> **What needs to be done**
Your output should be exactly the lines from the one containing "Click the Gold Futures symbol title" through the final line of the following data, please, with no pictures.

Stored items
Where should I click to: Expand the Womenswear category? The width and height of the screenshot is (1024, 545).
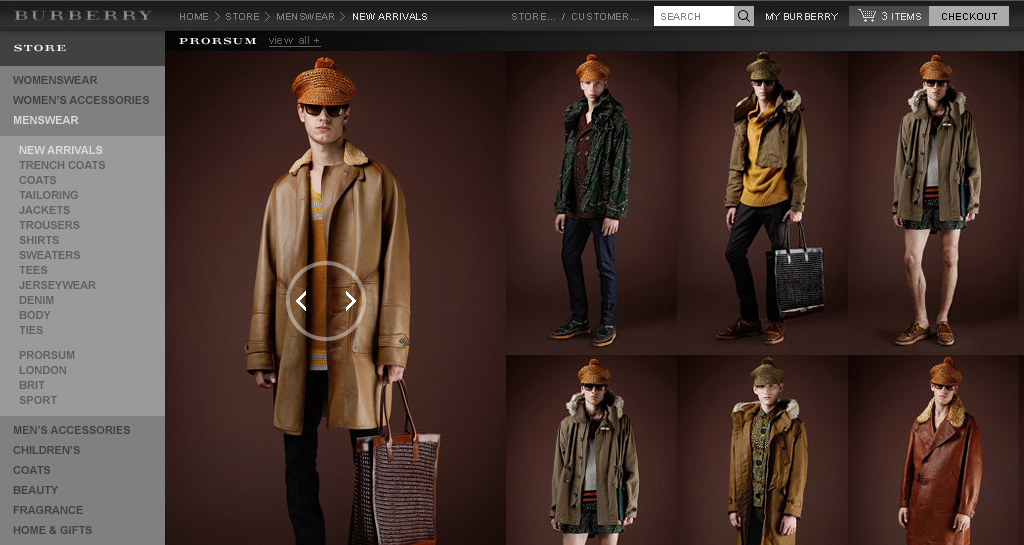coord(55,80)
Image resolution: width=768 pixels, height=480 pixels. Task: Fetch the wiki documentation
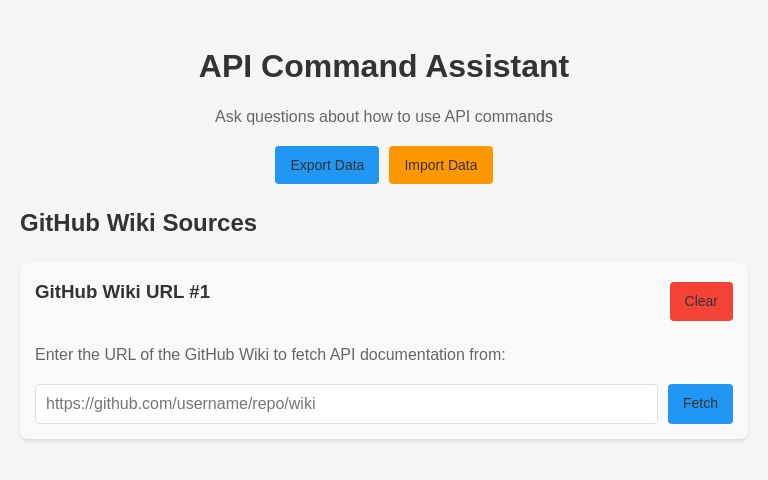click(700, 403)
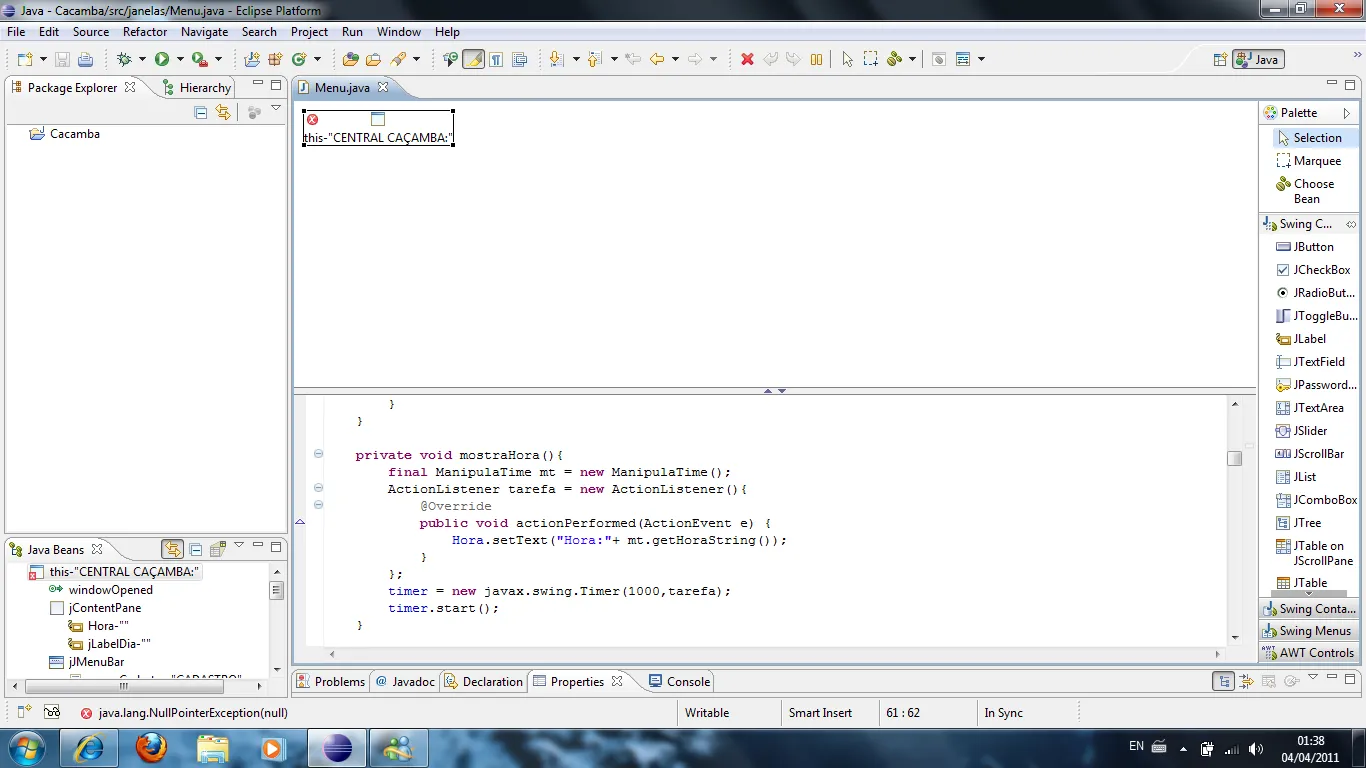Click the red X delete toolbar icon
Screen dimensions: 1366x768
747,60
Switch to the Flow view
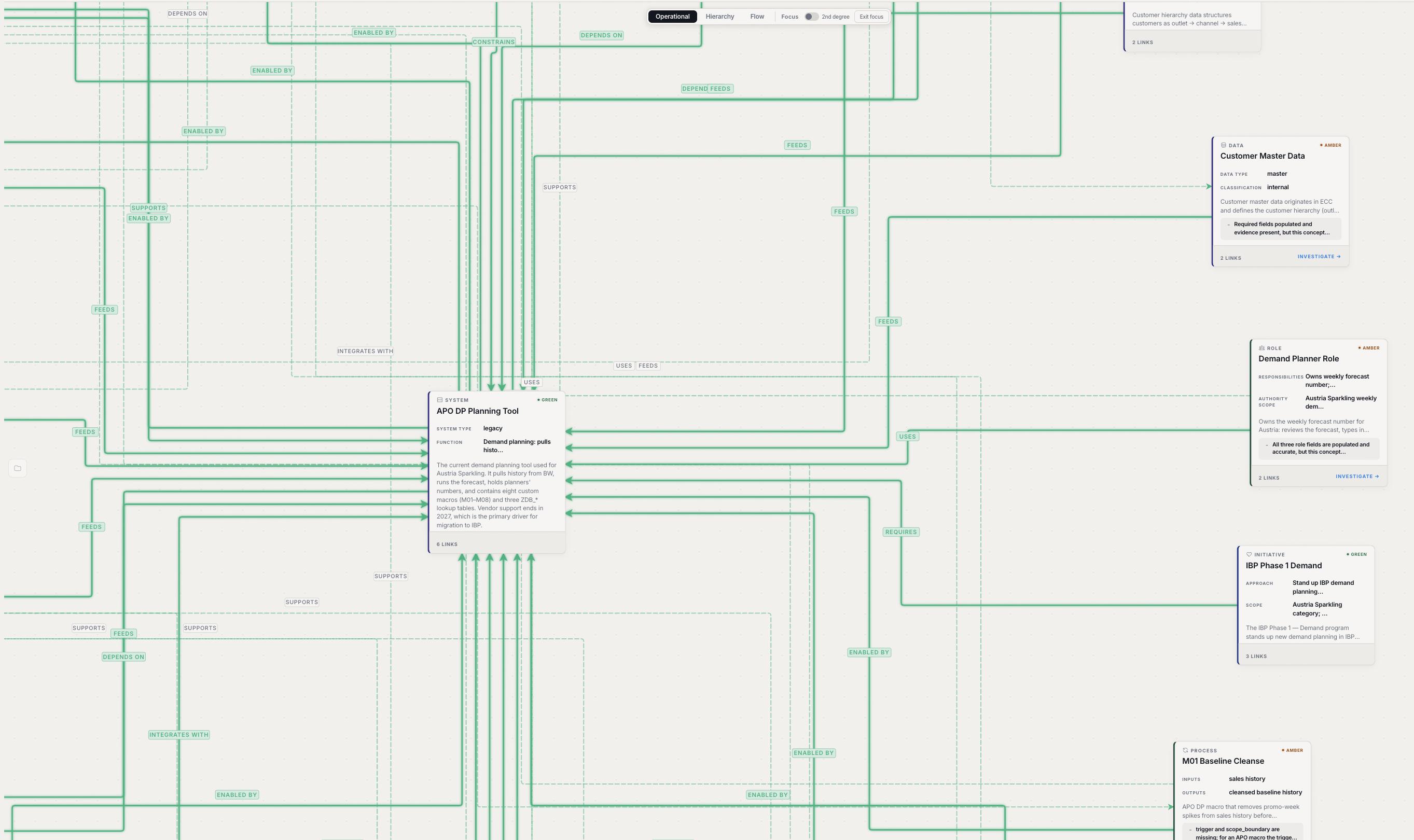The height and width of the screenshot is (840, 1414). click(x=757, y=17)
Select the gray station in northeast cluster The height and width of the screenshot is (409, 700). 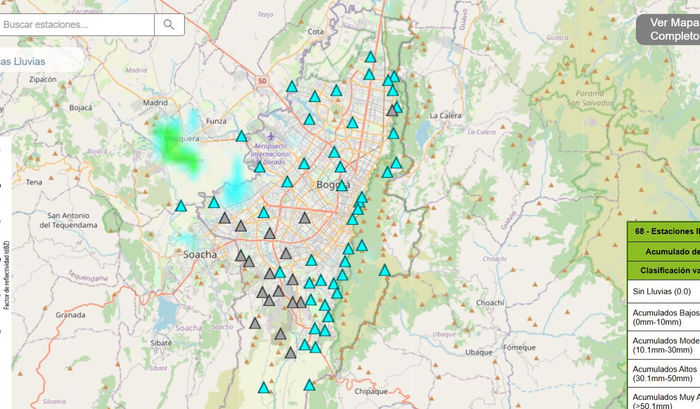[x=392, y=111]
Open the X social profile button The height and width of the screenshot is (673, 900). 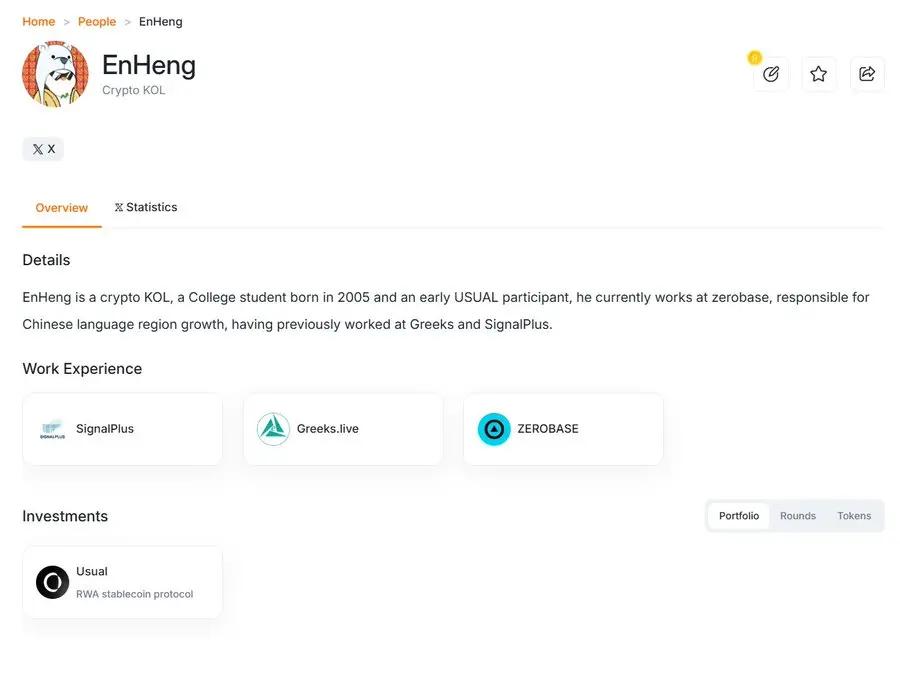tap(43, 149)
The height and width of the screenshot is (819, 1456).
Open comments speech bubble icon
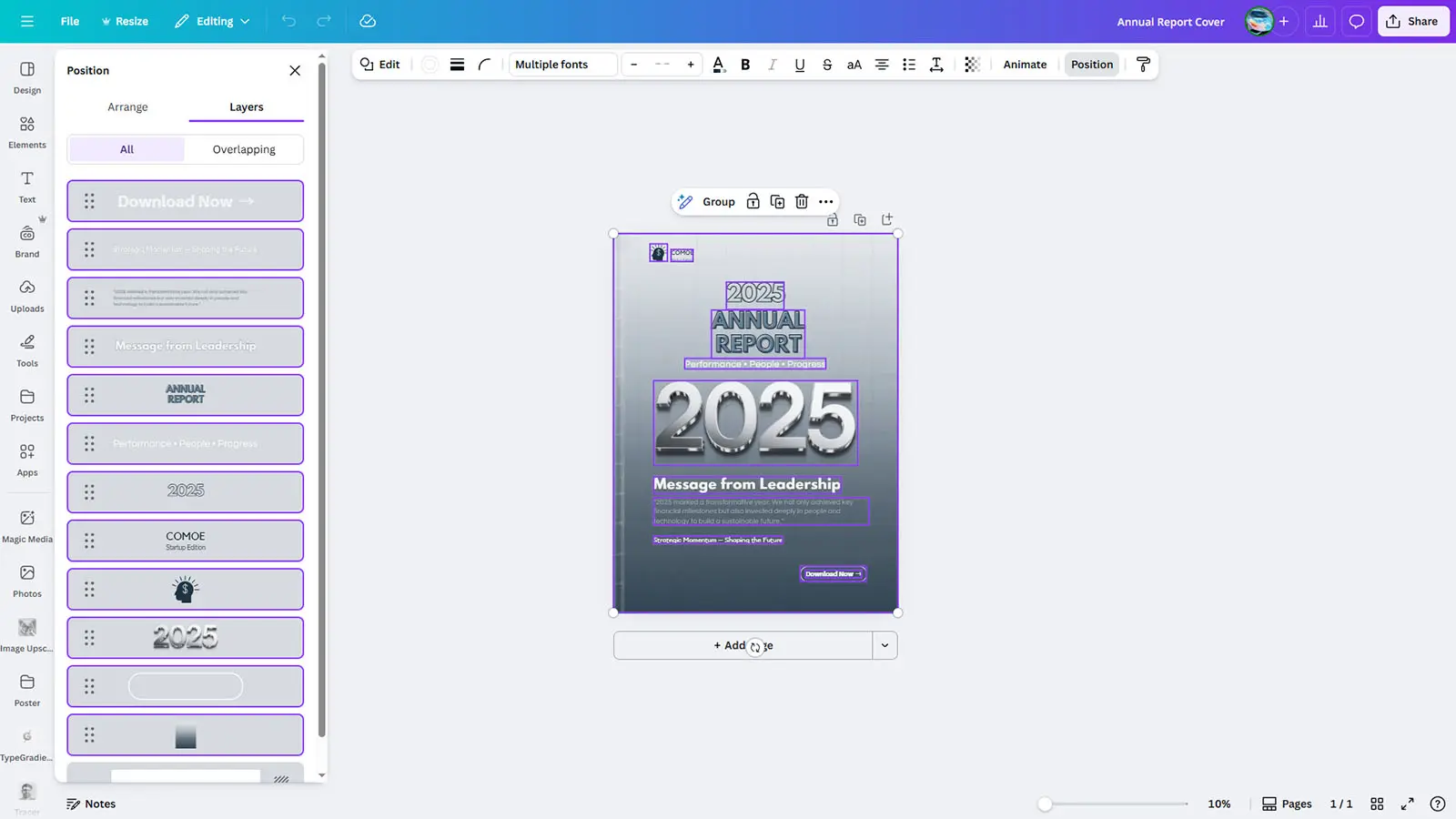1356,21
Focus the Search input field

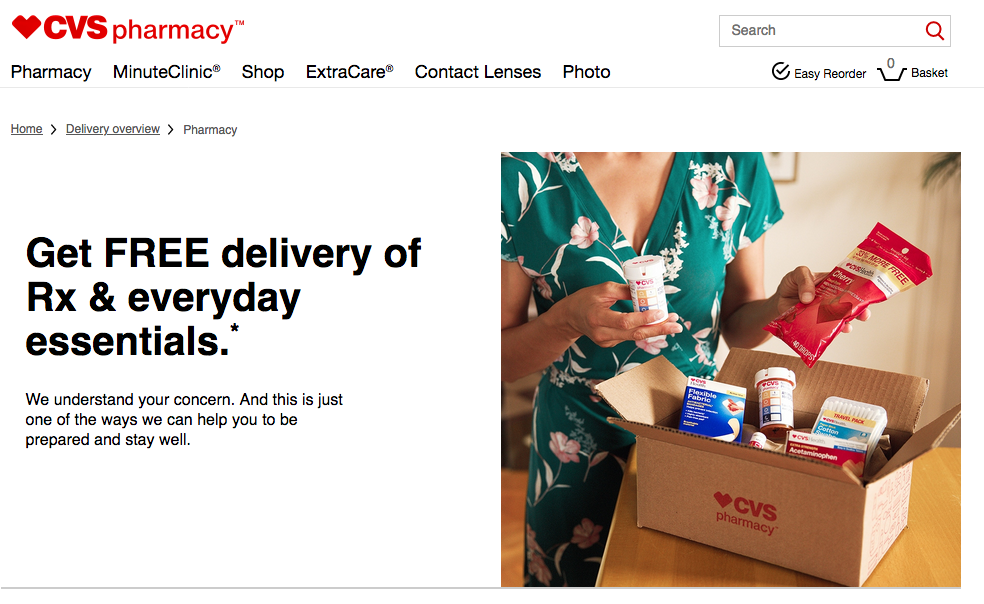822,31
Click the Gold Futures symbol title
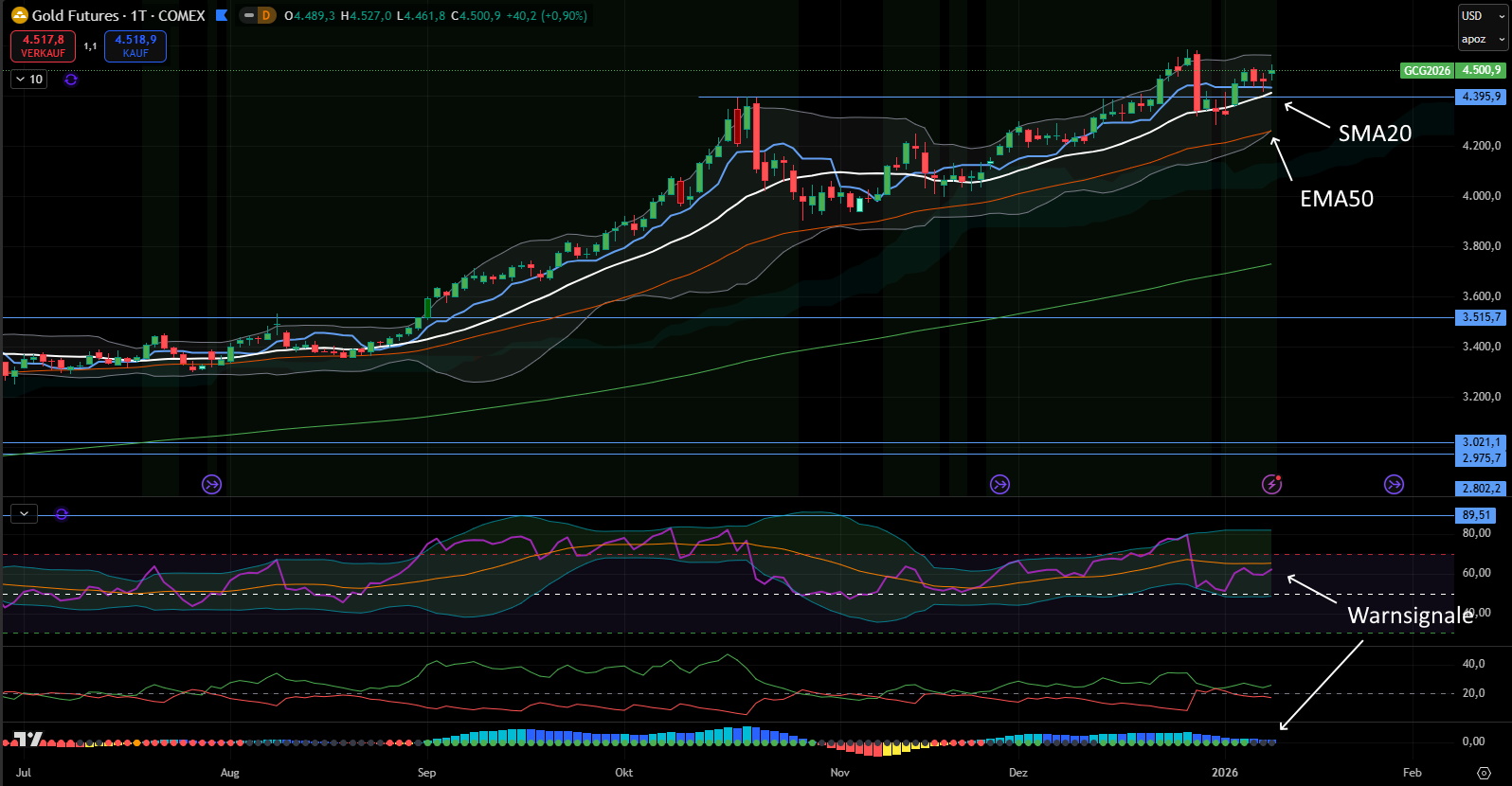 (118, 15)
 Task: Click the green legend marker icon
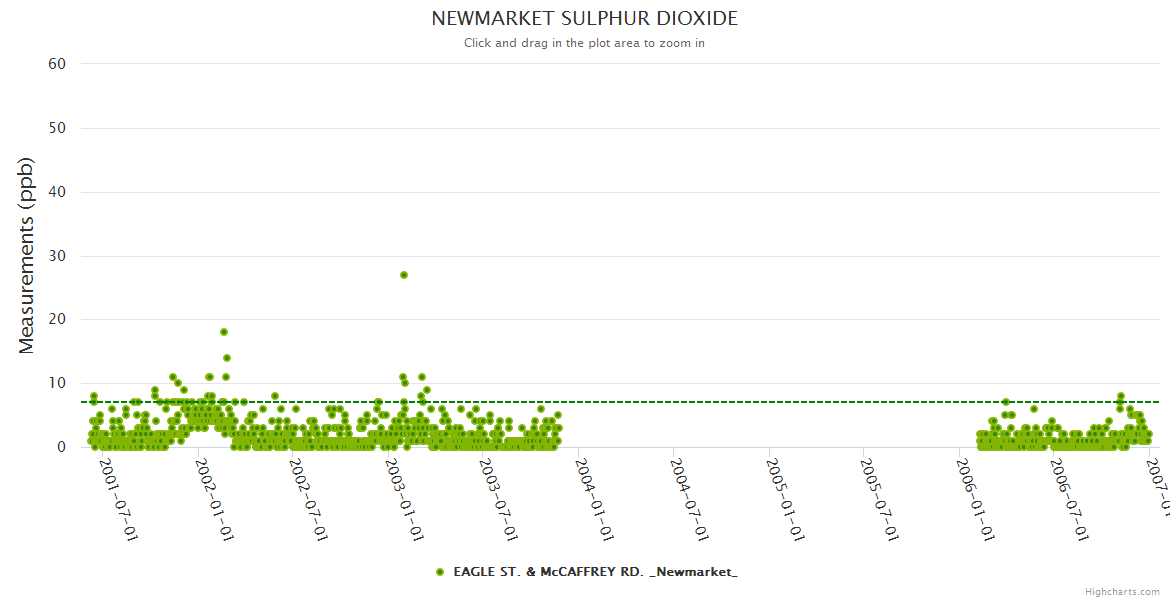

> **Problem solution**
Click the Gold Futures symbol title
 (118, 15)
 Task: Click the green legend marker icon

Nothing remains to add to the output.